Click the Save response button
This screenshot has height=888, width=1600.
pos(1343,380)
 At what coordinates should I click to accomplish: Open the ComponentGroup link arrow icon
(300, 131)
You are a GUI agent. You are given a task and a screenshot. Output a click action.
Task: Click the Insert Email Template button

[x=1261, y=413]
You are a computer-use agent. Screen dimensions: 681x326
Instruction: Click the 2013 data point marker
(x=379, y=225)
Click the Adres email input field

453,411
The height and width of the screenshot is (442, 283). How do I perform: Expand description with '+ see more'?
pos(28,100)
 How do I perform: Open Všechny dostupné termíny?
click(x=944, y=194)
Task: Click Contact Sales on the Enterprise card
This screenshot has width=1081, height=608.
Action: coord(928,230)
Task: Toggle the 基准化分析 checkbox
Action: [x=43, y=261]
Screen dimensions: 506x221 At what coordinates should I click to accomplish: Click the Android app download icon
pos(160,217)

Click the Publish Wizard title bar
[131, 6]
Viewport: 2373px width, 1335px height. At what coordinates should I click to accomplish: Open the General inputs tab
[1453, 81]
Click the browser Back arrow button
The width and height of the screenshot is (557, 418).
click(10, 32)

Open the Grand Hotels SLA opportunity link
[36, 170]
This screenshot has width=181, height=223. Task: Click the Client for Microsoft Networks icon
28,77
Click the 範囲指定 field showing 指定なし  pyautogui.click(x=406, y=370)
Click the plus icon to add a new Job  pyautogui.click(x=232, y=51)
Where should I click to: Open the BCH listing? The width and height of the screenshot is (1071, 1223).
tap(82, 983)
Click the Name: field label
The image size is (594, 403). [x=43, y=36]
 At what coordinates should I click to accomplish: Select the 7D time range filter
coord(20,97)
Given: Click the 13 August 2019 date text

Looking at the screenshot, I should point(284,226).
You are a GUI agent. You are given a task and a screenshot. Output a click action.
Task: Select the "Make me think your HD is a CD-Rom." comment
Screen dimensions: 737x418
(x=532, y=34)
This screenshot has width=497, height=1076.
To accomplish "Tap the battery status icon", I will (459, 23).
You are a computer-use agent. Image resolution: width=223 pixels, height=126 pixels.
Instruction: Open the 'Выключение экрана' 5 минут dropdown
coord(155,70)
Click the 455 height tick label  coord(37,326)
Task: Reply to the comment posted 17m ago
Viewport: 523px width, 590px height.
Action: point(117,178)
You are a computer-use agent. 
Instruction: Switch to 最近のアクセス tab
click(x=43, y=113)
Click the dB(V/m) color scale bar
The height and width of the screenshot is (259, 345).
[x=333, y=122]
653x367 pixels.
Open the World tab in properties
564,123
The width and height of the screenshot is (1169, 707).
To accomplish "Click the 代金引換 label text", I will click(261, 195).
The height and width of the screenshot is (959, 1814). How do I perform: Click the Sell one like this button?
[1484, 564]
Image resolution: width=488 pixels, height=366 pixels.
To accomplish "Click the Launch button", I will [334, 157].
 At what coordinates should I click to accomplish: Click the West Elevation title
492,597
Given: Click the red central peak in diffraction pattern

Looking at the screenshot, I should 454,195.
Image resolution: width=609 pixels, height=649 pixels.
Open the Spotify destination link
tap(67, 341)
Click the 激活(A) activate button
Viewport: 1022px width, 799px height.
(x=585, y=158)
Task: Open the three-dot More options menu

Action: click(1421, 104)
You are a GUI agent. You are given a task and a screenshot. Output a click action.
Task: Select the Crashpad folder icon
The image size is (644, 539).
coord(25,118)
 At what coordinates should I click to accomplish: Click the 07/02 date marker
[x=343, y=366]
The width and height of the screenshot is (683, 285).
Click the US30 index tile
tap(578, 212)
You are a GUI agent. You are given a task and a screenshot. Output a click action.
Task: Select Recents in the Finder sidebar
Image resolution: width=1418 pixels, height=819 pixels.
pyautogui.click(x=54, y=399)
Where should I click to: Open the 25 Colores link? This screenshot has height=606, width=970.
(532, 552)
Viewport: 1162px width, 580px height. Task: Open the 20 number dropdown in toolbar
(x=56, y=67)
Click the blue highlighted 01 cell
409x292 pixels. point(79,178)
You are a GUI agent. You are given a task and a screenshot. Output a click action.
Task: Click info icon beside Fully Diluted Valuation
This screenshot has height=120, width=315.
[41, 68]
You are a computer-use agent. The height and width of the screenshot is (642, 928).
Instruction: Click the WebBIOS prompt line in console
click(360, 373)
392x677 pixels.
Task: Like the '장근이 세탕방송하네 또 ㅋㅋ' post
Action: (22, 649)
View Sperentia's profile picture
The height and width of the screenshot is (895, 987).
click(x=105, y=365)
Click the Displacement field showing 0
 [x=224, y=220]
· · · · · · ·
An exact copy of the listing above is all the answer should hold.

- [Response]
Click the Save response button
This screenshot has height=888, width=1600.
pos(1343,380)
 At what coordinates should I click to accomplish: Open the ComponentGroup link arrow icon
(300, 131)
You are a GUI agent. You are given a task and a screenshot. Output a click action.
Task: Click the Insert Email Template button

[x=1261, y=413]
You are a computer-use agent. Screen dimensions: 681x326
Instruction: Click the 2013 data point marker
(x=379, y=225)
Click the Adres email input field

453,411
The height and width of the screenshot is (442, 283). How do I perform: Expand description with '+ see more'?
pos(28,100)
 How do I perform: Open Všechny dostupné termíny?
click(x=944, y=194)
Task: Click Contact Sales on the Enterprise card
This screenshot has width=1081, height=608.
Action: coord(928,230)
Task: Toggle the 基准化分析 checkbox
Action: [x=43, y=261]
Screen dimensions: 506x221 At what coordinates should I click to accomplish: Click the Android app download icon
pos(160,217)

Click the Publish Wizard title bar
[131, 6]
Viewport: 2373px width, 1335px height. At what coordinates should I click to accomplish: Open the General inputs tab
[1453, 81]
Click the browser Back arrow button
The width and height of the screenshot is (557, 418).
click(10, 32)

Open the Grand Hotels SLA opportunity link
[36, 170]
This screenshot has width=181, height=223. Task: Click the Client for Microsoft Networks icon
28,77
Click the 範囲指定 field showing 指定なし  pyautogui.click(x=406, y=370)
Click the plus icon to add a new Job  pyautogui.click(x=232, y=51)
Where should I click to: Open the BCH listing? The width and height of the screenshot is (1071, 1223).
tap(82, 983)
Click the Name: field label
The image size is (594, 403). [x=43, y=36]
 At what coordinates should I click to accomplish: Select the 7D time range filter
coord(20,97)
Given: Click the 13 August 2019 date text

Looking at the screenshot, I should point(284,226).
You are a GUI agent. You are given a task and a screenshot. Output a click action.
Task: Select the "Make me think your HD is a CD-Rom." comment
Screen dimensions: 737x418
(x=532, y=34)
This screenshot has width=497, height=1076.
To accomplish "Tap the battery status icon", I will (459, 23).
You are a computer-use agent. Image resolution: width=223 pixels, height=126 pixels.
Instruction: Open the 'Выключение экрана' 5 минут dropdown
coord(155,70)
Click the 455 height tick label  coord(37,326)
Task: Reply to the comment posted 17m ago
Viewport: 523px width, 590px height.
Action: point(117,178)
You are a computer-use agent. 
Instruction: Switch to 最近のアクセス tab
click(x=43, y=113)
Click the dB(V/m) color scale bar
The height and width of the screenshot is (259, 345).
[x=333, y=122]
653x367 pixels.
Open the World tab in properties
564,123
The width and height of the screenshot is (1169, 707).
To accomplish "Click the 代金引換 label text", I will click(261, 195).
The height and width of the screenshot is (959, 1814). How do I perform: Click the Sell one like this button?
[1484, 564]
Image resolution: width=488 pixels, height=366 pixels.
To accomplish "Click the Launch button", I will [334, 157].
 At what coordinates should I click to accomplish: Click the West Elevation title
492,597
Given: Click the red central peak in diffraction pattern

Looking at the screenshot, I should 454,195.
Image resolution: width=609 pixels, height=649 pixels.
Open the Spotify destination link
tap(67, 341)
Click the 激活(A) activate button
Viewport: 1022px width, 799px height.
(x=585, y=158)
Task: Open the three-dot More options menu

Action: click(1421, 104)
You are a GUI agent. You are given a task and a screenshot. Output a click action.
Task: Select the Crashpad folder icon
The image size is (644, 539).
coord(25,118)
 At what coordinates should I click to accomplish: Click the 07/02 date marker
[x=343, y=366]
The width and height of the screenshot is (683, 285).
Click the US30 index tile
tap(578, 212)
You are a GUI agent. You are given a task and a screenshot. Output a click action.
Task: Select Recents in the Finder sidebar
Image resolution: width=1418 pixels, height=819 pixels.
pyautogui.click(x=54, y=399)
Where should I click to: Open the 25 Colores link? This screenshot has height=606, width=970.
(532, 552)
Viewport: 1162px width, 580px height. Task: Open the 20 number dropdown in toolbar
(x=56, y=67)
Click the blue highlighted 01 cell
409x292 pixels. point(79,178)
You are a GUI agent. You are given a task and a screenshot. Output a click action.
Task: Click info icon beside Fully Diluted Valuation
This screenshot has height=120, width=315.
[41, 68]
You are a computer-use agent. The height and width of the screenshot is (642, 928).
Instruction: Click the WebBIOS prompt line in console
click(360, 373)
392x677 pixels.
Task: Like the '장근이 세탕방송하네 또 ㅋㅋ' post
Action: (22, 649)
View Sperentia's profile picture
The height and width of the screenshot is (895, 987).
click(x=105, y=365)
Click the Displacement field showing 0
 [x=224, y=220]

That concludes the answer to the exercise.